L’information était remontée jusqu’au Parlement, non sans provoquer quelques remous. « Ce débauchage nourrit l’inquiétude », avait ainsi lancé la sénatrice Catherine Morin-Desailly, présidente de la commission de la culture, lors des questions au gouvernement du 10 avril dernier. « Nous sommes nombreux au Sénat à nous préoccuper de la perméabilité de l’éducation nationale à l’influence des géants américains du numérique. »
Le ministre de l’Éducation nationale avait alors confirmé le départ de Mathieu Jeandron, en poste depuis 2015. Jean-Michel Blanquer s’était toutefois refusé à tout commentaire dans l’attente de l’examen du dossier de l’intéressé par la commission de déontologie de la fonction publique.
Hasard du calendrier : l’avis de l’institution a été remis le lendemain au Directeur du numérique pour l’éducation.
Les « réserves » de la commission de déontologie
La commission de déontologie nous a indiqué avoir rendu un « avis de compatibilité » assorti de plusieurs « réserves ». Mathieu Jeandron est ainsi autorisé à exercer chez Amazon, mais à condition « qu’il s’abstienne, au titre de son activité privée, de toute relation professionnelle » :
- Avec le service des technologies et des systèmes d’information du ministère de l’Éducation nationale jusqu’au 8 septembre 2018 inclus.
- Avec la direction du numérique au ministère de l’Éducation nationale jusqu’au 23 avril 2021 inclus.
- Avec « les personnes physiques ou morales dont il a eu à connaître les dossiers dans le cadre de ses fonctions administratives ».

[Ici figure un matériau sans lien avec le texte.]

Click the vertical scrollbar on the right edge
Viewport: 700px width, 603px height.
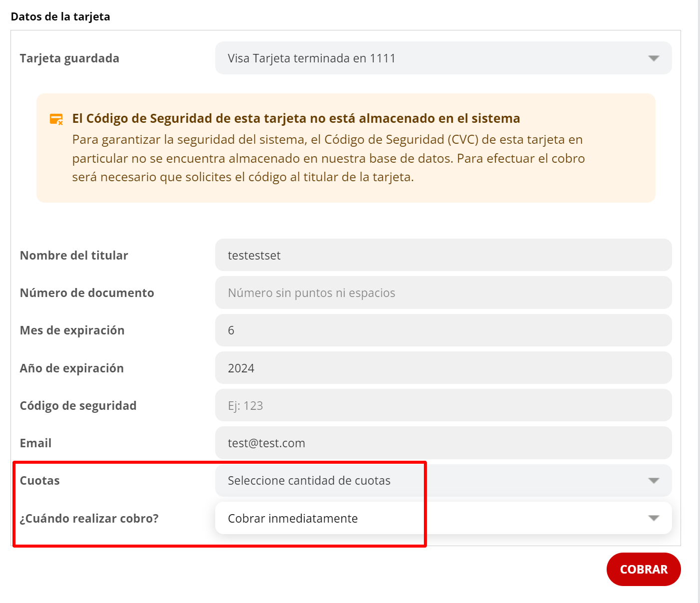pyautogui.click(x=699, y=300)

Il a par ailleurs interdiction de « faire état des informations non-publiques dont il a pu avoir connaissance dans le cadre de ses fonctions administratives ».
Un poste « éloigné du monde de l’éducation » chez Amazon Web Services
« Suite à l’avis de la commission de déontologie, je me suis engagé à me conformer aux réserves exprimées, c’est-à-dire à m’abstenir pendant trois ans de relations professionnelles avec mes anciens collaborateurs et personnes physiques et morales dont j’ai eu à connaître les dossiers », confirme Mathieu Jeandron, sollicité par nos soins.
L’ancien DNE, dont le gouvernement avait acté le départ lors du Conseil des ministres du 27 avril, a pris ses nouvelles fonctions aujourd’hui même. Il exerce désormais en tant qu’architecte solution chez Amazon Web Services, à Clichy.
C’est un « poste technique », « éloigné du monde de l’éducation », assure Mathieu Jeandron. « Mon rôle sera, pour des clients du cloud d’AWS, de rechercher les meilleures combinaisons des services de cloud pour répondre précisément à leurs besoins de performance, sécurité, montée en charge,... »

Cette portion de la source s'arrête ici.